Updated: May 16, 2020
Creating colourful and delicious meals brings me so much joy!
This recipe has bang on flavours with it's fresh ginger, garlic and Indian spices. It stores well in fridge or freezer if you want to batch cook for a few meals.
TIP! I find it easiest to prep and chop all the ingredients first, so they are ready to toss into the pot as I work through the instructions. Give this a try.
4 teaspoons coconut oil
1 medium onion, finely chopped
1 tsp fine sea salt, to taste, plus a pinch
3 large cloves garlic, minced
4 tsp grated fresh ginger
1 tbsp cumin
1 tsp ground turmeric
1 tsp ground coriander
1/4 tsp red pepper flakes
1 large sweet potato cut into 1/4" pieces (I left peel on)

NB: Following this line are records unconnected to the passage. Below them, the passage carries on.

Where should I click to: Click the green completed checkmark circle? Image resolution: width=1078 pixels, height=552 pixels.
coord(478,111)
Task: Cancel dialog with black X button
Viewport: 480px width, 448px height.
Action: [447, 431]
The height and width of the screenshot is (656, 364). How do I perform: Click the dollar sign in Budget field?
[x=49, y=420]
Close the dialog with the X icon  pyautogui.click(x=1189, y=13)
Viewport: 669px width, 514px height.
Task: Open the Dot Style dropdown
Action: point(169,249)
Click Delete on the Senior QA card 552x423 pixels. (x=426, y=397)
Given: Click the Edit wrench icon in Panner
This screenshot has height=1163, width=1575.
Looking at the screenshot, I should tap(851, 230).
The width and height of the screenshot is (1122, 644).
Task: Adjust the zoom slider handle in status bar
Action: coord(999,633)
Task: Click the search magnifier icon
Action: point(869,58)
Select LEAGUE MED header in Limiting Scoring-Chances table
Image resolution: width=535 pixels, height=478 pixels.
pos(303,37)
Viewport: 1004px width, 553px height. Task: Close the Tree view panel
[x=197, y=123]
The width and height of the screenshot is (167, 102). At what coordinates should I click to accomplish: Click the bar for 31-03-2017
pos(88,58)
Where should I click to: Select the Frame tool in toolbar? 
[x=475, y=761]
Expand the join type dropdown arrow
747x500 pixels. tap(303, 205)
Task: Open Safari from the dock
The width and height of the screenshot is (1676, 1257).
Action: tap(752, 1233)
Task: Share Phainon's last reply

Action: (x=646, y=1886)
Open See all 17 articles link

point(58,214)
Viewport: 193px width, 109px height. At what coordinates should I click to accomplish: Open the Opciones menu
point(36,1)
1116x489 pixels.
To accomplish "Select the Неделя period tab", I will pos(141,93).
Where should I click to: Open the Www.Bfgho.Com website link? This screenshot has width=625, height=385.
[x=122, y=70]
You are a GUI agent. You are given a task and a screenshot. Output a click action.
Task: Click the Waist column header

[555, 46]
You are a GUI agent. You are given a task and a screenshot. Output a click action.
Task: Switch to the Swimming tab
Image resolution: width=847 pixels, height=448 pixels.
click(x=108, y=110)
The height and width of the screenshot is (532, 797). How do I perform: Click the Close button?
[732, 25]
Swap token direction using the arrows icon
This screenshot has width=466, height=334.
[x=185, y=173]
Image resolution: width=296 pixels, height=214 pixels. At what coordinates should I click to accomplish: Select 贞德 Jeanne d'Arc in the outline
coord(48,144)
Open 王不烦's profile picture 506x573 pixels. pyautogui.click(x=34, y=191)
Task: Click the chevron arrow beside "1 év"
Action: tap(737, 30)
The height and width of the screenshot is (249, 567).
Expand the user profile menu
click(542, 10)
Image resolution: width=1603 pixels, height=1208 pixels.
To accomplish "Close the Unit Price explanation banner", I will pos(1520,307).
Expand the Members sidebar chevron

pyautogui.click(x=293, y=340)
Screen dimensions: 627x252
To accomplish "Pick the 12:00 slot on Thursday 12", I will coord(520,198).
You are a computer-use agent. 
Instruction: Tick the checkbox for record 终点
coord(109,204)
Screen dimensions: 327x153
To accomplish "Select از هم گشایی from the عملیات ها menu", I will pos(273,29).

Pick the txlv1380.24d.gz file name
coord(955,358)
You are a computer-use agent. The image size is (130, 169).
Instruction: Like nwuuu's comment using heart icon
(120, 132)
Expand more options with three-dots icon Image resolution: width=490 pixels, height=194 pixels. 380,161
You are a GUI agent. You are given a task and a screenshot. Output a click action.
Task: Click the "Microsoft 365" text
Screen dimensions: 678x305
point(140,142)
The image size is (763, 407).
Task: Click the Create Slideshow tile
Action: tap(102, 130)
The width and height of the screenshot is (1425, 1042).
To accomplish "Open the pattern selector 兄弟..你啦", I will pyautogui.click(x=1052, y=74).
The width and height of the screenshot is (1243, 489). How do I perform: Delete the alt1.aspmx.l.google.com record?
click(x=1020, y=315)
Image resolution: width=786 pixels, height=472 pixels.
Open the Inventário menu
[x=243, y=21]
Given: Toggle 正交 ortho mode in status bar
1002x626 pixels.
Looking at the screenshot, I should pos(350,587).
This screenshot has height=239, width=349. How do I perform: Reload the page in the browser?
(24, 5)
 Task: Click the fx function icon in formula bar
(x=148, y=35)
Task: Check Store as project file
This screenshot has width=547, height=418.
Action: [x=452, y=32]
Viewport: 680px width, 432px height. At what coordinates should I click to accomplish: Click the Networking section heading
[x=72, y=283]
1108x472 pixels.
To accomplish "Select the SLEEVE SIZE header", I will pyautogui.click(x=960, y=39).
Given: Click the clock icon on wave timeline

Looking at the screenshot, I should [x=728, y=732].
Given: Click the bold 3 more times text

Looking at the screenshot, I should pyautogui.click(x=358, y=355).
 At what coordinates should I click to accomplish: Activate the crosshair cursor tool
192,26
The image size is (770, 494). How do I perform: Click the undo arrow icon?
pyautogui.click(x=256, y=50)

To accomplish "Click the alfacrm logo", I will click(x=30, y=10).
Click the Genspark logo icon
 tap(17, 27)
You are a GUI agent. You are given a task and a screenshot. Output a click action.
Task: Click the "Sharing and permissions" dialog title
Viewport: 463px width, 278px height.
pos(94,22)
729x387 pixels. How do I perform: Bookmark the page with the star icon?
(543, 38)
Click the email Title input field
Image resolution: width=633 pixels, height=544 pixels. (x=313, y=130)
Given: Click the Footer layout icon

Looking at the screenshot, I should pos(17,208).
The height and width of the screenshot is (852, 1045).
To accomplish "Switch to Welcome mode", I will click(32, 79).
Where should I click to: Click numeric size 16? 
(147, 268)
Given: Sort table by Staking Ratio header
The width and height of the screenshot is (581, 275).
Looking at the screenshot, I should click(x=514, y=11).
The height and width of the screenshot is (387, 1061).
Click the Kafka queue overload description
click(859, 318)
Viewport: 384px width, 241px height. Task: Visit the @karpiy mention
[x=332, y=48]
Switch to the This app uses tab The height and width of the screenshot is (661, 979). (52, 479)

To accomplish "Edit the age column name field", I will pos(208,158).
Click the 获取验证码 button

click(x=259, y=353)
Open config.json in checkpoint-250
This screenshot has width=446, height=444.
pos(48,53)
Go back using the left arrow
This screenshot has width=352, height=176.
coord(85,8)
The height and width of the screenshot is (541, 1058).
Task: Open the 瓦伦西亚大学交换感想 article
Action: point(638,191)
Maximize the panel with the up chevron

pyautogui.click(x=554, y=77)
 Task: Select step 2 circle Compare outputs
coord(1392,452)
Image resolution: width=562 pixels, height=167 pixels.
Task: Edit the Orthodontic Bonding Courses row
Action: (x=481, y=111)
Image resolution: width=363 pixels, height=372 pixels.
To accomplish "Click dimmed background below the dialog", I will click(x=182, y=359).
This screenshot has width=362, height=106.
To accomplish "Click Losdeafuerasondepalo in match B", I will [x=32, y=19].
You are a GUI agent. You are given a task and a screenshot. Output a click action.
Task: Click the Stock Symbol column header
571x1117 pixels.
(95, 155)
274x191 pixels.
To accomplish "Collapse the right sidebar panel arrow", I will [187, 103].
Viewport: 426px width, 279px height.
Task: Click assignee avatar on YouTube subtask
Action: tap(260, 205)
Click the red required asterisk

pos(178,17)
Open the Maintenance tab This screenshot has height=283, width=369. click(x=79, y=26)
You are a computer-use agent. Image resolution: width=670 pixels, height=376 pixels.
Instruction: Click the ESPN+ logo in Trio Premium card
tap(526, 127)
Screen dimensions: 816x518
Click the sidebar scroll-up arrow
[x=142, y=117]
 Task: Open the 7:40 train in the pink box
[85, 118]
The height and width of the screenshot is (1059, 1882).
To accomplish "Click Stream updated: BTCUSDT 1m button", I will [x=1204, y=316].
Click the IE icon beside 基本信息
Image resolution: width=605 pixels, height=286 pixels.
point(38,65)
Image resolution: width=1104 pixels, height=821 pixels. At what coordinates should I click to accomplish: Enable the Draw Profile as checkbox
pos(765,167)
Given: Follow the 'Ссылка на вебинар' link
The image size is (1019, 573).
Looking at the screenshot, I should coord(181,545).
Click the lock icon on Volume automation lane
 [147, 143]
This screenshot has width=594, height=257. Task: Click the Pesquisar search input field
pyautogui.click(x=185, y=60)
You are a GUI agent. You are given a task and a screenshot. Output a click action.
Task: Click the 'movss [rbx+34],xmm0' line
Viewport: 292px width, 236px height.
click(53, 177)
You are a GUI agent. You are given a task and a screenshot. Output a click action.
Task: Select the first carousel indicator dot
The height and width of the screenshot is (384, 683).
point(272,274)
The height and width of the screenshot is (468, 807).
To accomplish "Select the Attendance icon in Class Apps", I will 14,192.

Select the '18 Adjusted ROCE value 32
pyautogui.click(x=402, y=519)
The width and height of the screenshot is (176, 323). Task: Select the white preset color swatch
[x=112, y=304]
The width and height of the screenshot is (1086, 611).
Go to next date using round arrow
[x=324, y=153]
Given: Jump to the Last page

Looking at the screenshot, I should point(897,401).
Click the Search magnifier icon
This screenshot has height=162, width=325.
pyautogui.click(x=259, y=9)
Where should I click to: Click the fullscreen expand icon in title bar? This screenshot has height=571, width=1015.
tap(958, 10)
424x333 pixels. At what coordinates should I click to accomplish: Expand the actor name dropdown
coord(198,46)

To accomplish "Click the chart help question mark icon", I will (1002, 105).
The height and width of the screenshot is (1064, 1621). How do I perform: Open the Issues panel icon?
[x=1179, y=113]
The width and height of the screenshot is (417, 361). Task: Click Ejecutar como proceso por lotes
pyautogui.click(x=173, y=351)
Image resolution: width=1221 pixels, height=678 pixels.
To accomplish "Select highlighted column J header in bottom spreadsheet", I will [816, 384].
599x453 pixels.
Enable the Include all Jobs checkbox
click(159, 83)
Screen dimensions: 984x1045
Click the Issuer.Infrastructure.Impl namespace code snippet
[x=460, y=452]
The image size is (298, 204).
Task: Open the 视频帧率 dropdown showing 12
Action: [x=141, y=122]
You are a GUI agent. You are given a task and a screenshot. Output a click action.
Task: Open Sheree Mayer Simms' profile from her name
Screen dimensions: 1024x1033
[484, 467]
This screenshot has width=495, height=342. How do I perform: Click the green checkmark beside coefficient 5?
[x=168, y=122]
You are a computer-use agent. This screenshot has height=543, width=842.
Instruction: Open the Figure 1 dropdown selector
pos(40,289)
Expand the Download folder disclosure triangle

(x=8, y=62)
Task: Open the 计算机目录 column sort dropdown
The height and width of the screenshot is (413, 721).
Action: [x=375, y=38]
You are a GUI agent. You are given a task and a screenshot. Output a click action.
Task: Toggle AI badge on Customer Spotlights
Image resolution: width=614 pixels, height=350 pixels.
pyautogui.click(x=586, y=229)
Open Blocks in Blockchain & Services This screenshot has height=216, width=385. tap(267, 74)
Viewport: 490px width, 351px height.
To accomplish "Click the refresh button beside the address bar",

1 large carrot cut into 1/4" pieces (I left peel on)
1 (14oz) can chickpeas, drained and rinsed
1 (14oz) can diced tomatoes with juices
1 (14oz) can coconut milk
1 bunch swiss chard
Freshly ground black pepper
1c Brown wild rice mix
In a large saucepan, heat the oil over medium heat. Add the onion, season with a pinch of salt, and cook for 3 - 5 minutes, or until the onion is translucent.
Add the garlic, ginger, turmeric, cumin, coriander, and red pepper flakes. Stir to combine and sauté until the garlic softens.
Add the sweet potato, carrot, chickpeas, tomatoes with juices, and coconut milk. Stir to combine, cover, and simmer over medium heat for 20 - 30 minutes, until the potatoes are fork-tender.
If you are making a grain, now's a good time to start preparing it. I used a brown wild rice that takes about 30-40 minutes to cook.
When the curry is just about done, I mashed half of the mixture (using a wooden spoon or potato masher) to thicken it.
Stir in the swiss chard and cook until wilted. Season with the salt and black pepper to taste.
Taste and season with additional salt + pepper.
Serve on top of brown rice - or grain of your choice!
And voila - you've got a delicious meal that that also stores well in the fridge or freezer for a later date!